EXERCISE BRIEF
Pick up the 2013 AFC Cup article below after its last sentence and write what comes next.

━━ SELECTED PASSAGE

2013 AFC Cup

Tournament details
- Dates: 9 February – 2 November 2013
- Teams: 34 (from 17 associations)

Final positions
- Champions: Al-Kuwait (3rd title)
- Runners-up: Al-Qadsia

Tournament statistics
- Matches played: 118
- Goals scored: 409 (3.47 per match)
- Attendance: 504,544 (4,276 per match)
- Top scorer: Issam Jemâa (16 goals)
- Best player: Bader Al-Mutawa

= 2013 AFC Cup =

10th secondary club football tournament organized by the

The 2013 AFC Cup was the tenth edition of the AFC Cup, a football competition organized by the Asian Football Confederation (AFC) for clubs from "developing countries" in Asia.

In an all-Kuwait final, defending champions Al-Kuwait defeated Al-Qadsia 2–0 to win their third AFC Cup title in five years, becoming the first team to win the AFC Cup three times. Both finalists also qualified for the 2014 AFC Champions League.

━━━━
━━ LISTED ENTRIES

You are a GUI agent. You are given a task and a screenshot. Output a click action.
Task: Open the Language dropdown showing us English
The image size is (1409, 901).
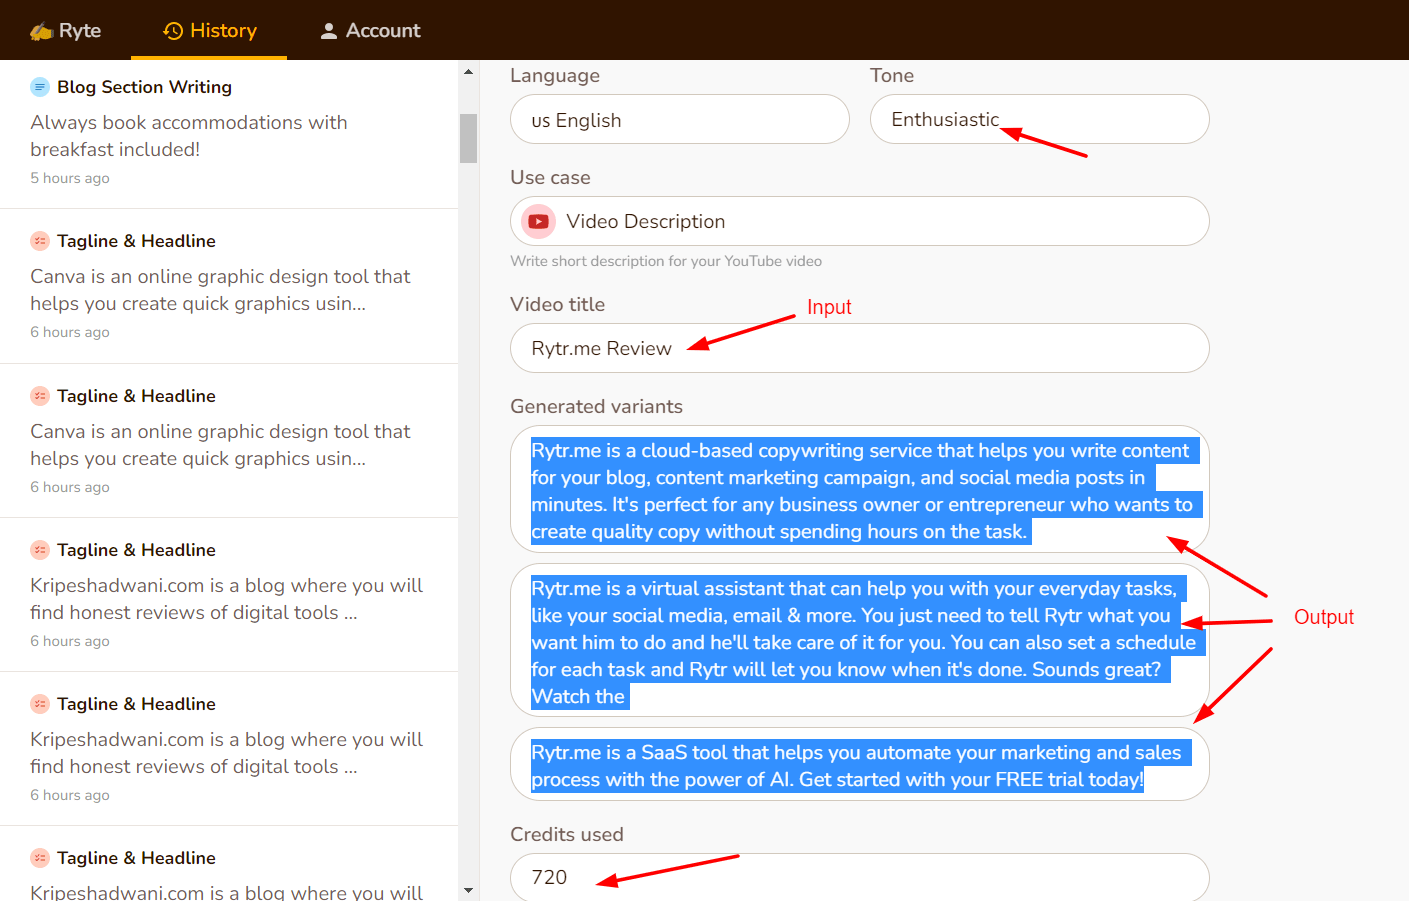679,120
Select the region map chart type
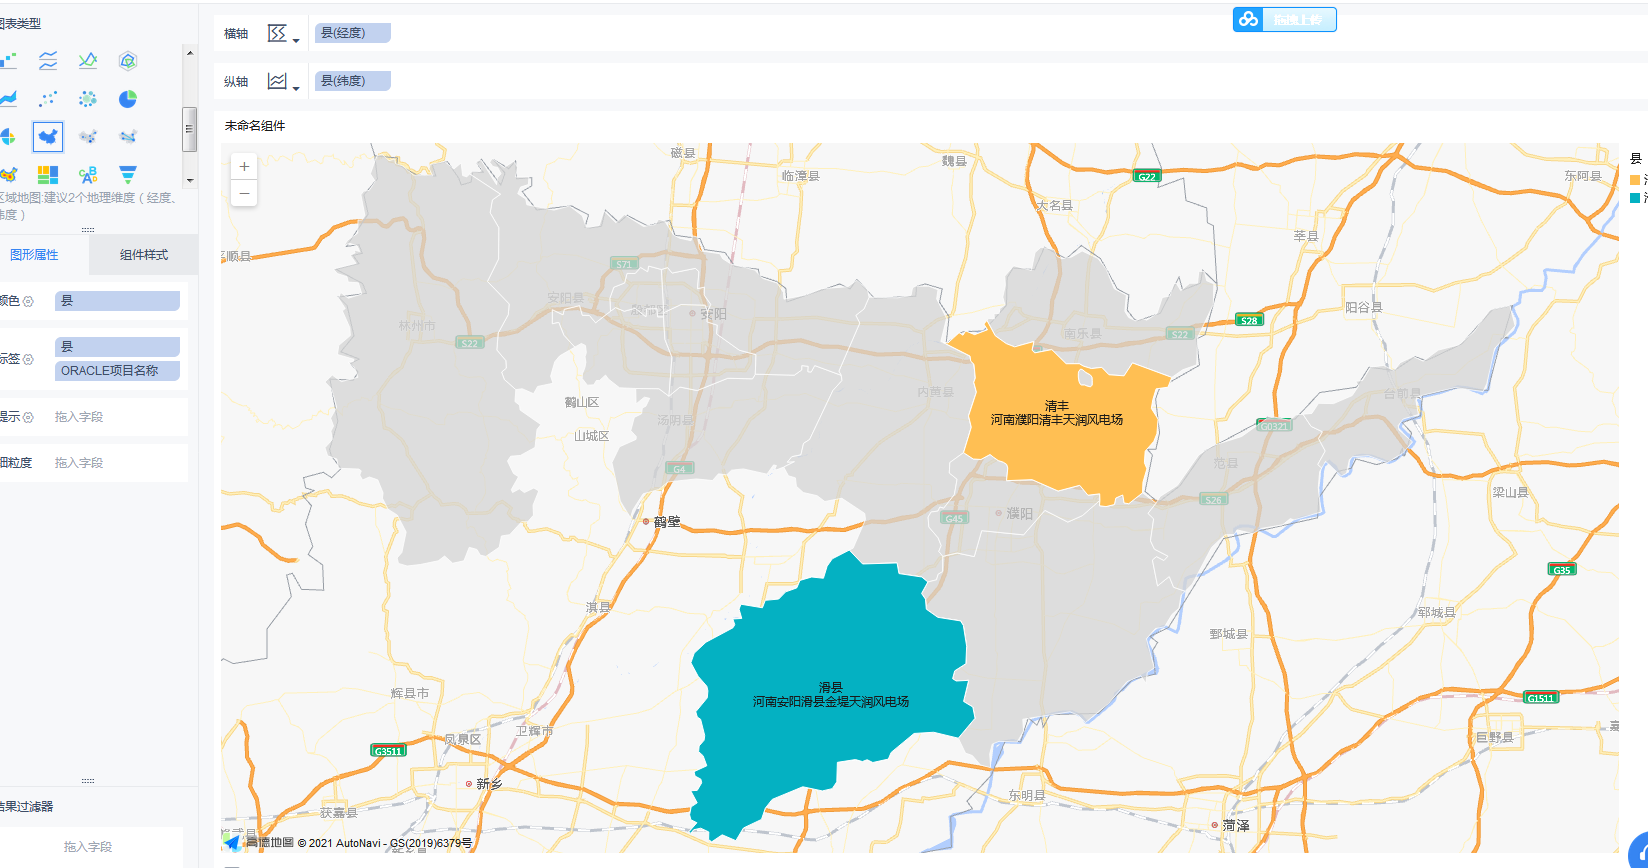 click(48, 136)
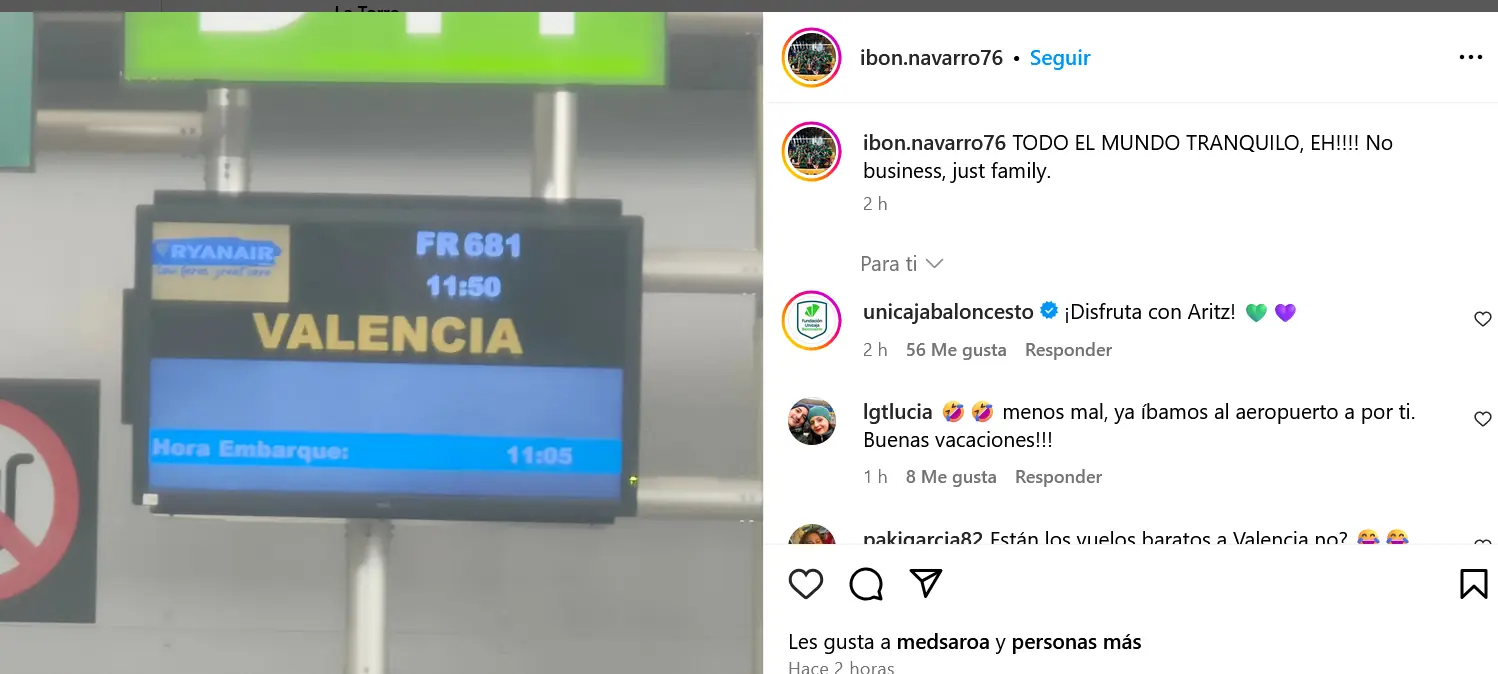Open lgtlucia's profile avatar
Image resolution: width=1498 pixels, height=674 pixels.
tap(811, 421)
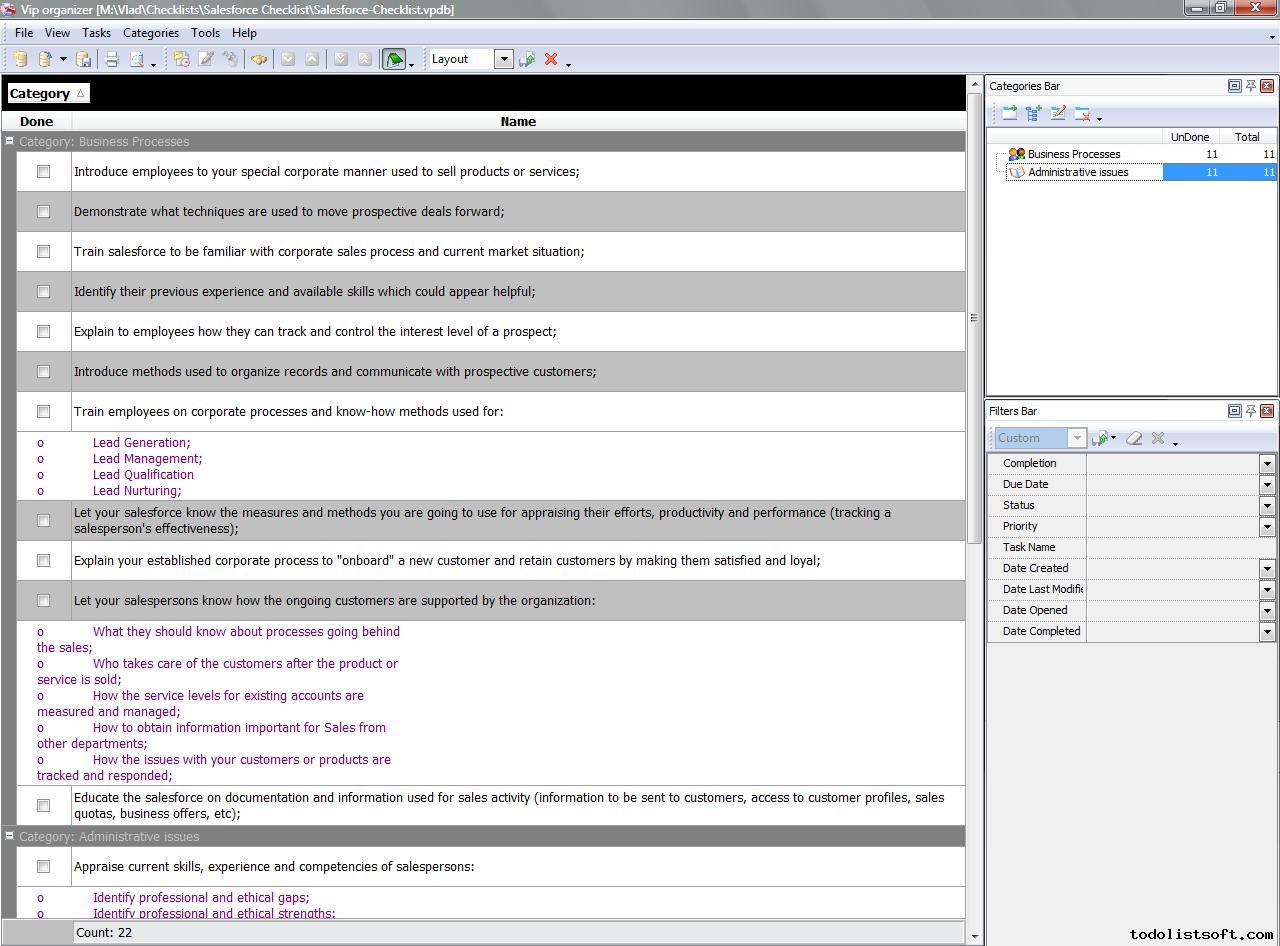
Task: Click the Category grouping header button
Action: tap(47, 94)
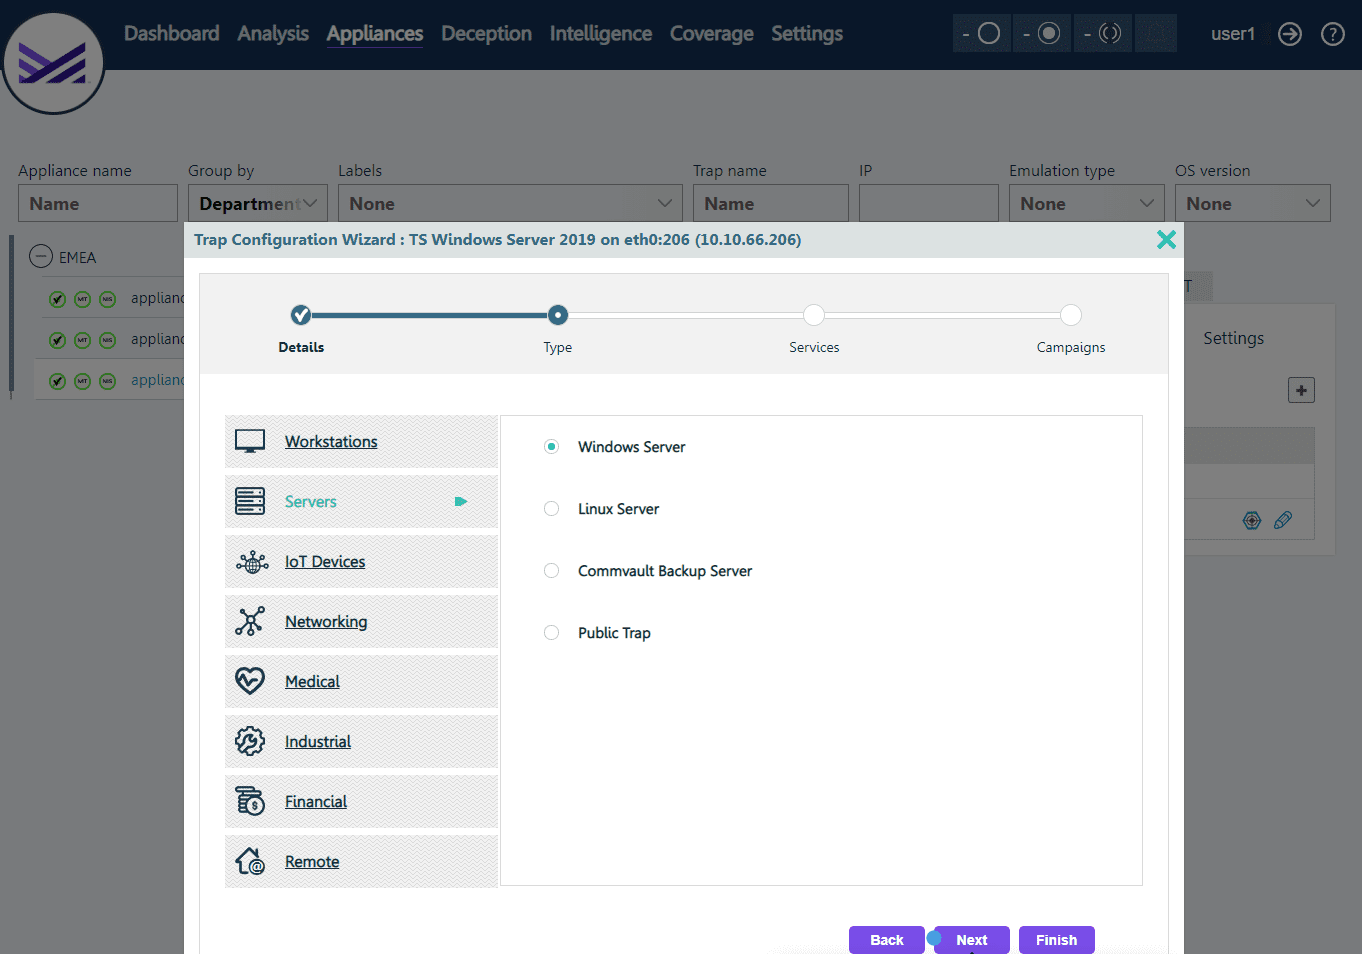Jump to the Services step on progress bar
The image size is (1362, 954).
point(814,316)
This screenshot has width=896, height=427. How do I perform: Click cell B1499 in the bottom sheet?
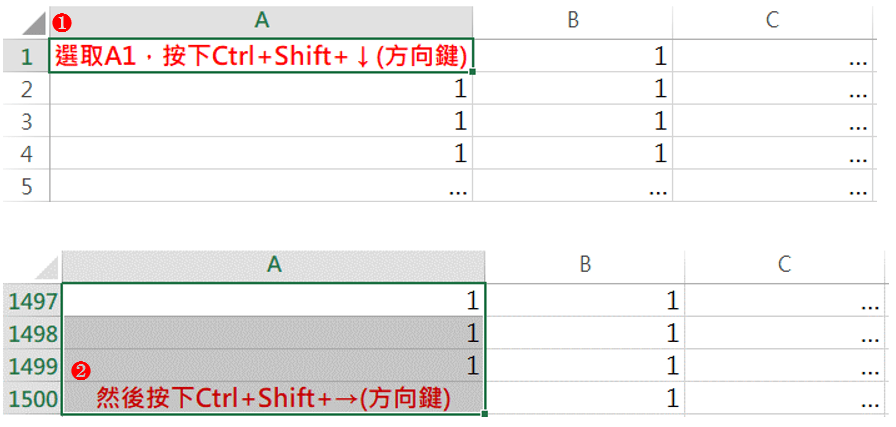pyautogui.click(x=585, y=365)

━━━━

TASK RESPONSE
==Association team allocation==
The AFC laid out the procedure for deciding the participating associations and the allocation of slots, with the final decision to be made by the AFC in November 2012. The following changes to the list of participating associations may be made from the 2012 AFC Cup if the AFC approved the following applications made by any association:
- An association originally participating in the AFC Cup may apply to participate in the 2013 AFC Champions League. An association may participate in both the AFC Champions League and the AFC Cup if it only partially fulfills the AFC Champions League criteria.
- An association originally participating in the AFC President's Cup may apply to participate in the 2013 AFC Cup.

The following changes in the participating associations were made compared to the previous year:
- Losers of the AFC Champions League qualifying play-off did not participate in the AFC Cup.
- Tajikistan clubs' participation was upgraded from the AFC President's Cup to the AFC Cup starting from 2013 by the AFC.

Each participating association was given two entries:
- Team 1 (league champions) of each association directly entered the group stage.
- Team 2 (cup winners or league runners-up) of each association either directly entered the group stage or entered the qualifying play-off, depending on the evaluation by the AFC.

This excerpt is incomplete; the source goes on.